In mascaretti/moxier: An Introduction To Statistics With R

library(learnr)
library(printr)
knitr::opts_chunk$set(echo=TRUE, eval=TRUE)

Graphics in R

Introduction

In this tutorial, we are going to focus on plots and graphics. We are going to follow the official R documentation

Graphical facilities are an important part of the R environment. They also play a crucial role in the vast majority of statistical enquiries.

At start up, R initiates a device driver, which opens a graphics window for the display of graphics.

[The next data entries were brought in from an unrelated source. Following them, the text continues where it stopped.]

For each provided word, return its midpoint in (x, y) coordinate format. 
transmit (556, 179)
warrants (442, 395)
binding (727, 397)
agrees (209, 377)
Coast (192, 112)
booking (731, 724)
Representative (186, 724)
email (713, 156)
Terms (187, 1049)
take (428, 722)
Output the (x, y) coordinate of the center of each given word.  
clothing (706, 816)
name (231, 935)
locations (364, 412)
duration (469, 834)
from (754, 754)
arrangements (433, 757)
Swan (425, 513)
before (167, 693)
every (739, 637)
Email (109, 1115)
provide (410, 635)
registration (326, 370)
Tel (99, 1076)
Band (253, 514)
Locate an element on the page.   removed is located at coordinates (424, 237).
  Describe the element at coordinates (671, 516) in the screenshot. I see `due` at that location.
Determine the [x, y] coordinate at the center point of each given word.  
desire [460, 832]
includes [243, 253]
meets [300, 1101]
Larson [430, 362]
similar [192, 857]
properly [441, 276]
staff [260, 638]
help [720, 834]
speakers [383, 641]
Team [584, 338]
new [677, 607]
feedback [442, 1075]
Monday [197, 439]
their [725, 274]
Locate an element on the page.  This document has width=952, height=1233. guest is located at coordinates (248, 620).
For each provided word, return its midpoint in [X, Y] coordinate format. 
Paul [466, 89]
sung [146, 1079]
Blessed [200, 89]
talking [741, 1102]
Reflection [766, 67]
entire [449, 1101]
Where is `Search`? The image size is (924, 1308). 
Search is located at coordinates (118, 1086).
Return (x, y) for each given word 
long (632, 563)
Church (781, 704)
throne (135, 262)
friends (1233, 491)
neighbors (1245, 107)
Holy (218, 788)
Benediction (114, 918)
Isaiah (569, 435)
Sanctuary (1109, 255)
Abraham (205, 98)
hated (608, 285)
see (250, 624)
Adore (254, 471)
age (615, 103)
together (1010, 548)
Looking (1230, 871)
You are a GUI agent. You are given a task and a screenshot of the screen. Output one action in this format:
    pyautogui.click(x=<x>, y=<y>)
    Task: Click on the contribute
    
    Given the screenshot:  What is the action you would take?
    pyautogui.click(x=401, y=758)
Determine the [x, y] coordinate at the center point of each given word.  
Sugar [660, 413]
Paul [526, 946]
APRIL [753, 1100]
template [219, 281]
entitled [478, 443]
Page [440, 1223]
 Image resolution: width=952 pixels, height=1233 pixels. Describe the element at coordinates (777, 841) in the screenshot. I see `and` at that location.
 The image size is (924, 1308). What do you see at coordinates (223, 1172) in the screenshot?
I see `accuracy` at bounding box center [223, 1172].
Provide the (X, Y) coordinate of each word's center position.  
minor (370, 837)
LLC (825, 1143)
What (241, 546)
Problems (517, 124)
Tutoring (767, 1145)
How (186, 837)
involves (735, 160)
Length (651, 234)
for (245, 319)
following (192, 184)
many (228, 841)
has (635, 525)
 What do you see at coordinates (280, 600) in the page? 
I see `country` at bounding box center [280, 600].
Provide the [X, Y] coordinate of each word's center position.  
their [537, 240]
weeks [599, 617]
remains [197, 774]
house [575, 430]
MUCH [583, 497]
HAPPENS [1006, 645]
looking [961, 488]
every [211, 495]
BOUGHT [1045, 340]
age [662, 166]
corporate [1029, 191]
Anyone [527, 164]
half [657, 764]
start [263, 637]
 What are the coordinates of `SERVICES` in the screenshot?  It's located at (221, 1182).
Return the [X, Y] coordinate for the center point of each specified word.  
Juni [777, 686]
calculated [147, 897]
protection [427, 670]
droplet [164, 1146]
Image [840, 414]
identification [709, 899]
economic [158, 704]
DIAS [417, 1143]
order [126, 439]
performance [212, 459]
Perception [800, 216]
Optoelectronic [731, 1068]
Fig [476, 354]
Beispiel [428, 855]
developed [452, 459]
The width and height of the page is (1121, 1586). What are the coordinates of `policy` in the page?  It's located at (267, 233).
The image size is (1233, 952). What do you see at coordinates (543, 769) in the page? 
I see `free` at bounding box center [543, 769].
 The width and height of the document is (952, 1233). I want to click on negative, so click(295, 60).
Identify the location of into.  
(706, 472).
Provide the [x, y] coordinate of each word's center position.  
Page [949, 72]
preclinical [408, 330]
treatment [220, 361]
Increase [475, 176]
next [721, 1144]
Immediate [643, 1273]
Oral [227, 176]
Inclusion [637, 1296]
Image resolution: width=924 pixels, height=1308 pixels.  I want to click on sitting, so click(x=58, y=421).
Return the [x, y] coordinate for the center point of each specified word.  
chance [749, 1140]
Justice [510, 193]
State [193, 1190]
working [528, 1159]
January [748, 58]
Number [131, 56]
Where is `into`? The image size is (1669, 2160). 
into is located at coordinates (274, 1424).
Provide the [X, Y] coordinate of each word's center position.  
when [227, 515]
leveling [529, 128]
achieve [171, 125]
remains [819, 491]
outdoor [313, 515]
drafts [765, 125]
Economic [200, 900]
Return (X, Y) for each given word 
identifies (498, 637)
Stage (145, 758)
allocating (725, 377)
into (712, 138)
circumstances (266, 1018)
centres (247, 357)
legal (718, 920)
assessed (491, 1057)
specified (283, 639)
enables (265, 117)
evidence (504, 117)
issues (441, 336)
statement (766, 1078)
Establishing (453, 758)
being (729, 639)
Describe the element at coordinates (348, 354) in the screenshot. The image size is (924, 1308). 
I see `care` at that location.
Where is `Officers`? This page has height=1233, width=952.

There are three main groups of R plotting commands: - High Level Plotting functions that create new plots on the graphic device, usually including axes, labels, titles and so on. - Low Level Plotting functions that add more information to an existing plot, such as extra points or lines (or labels, etc...). - Interactive Functions that allow you to interact with a graph to extract information or to add it.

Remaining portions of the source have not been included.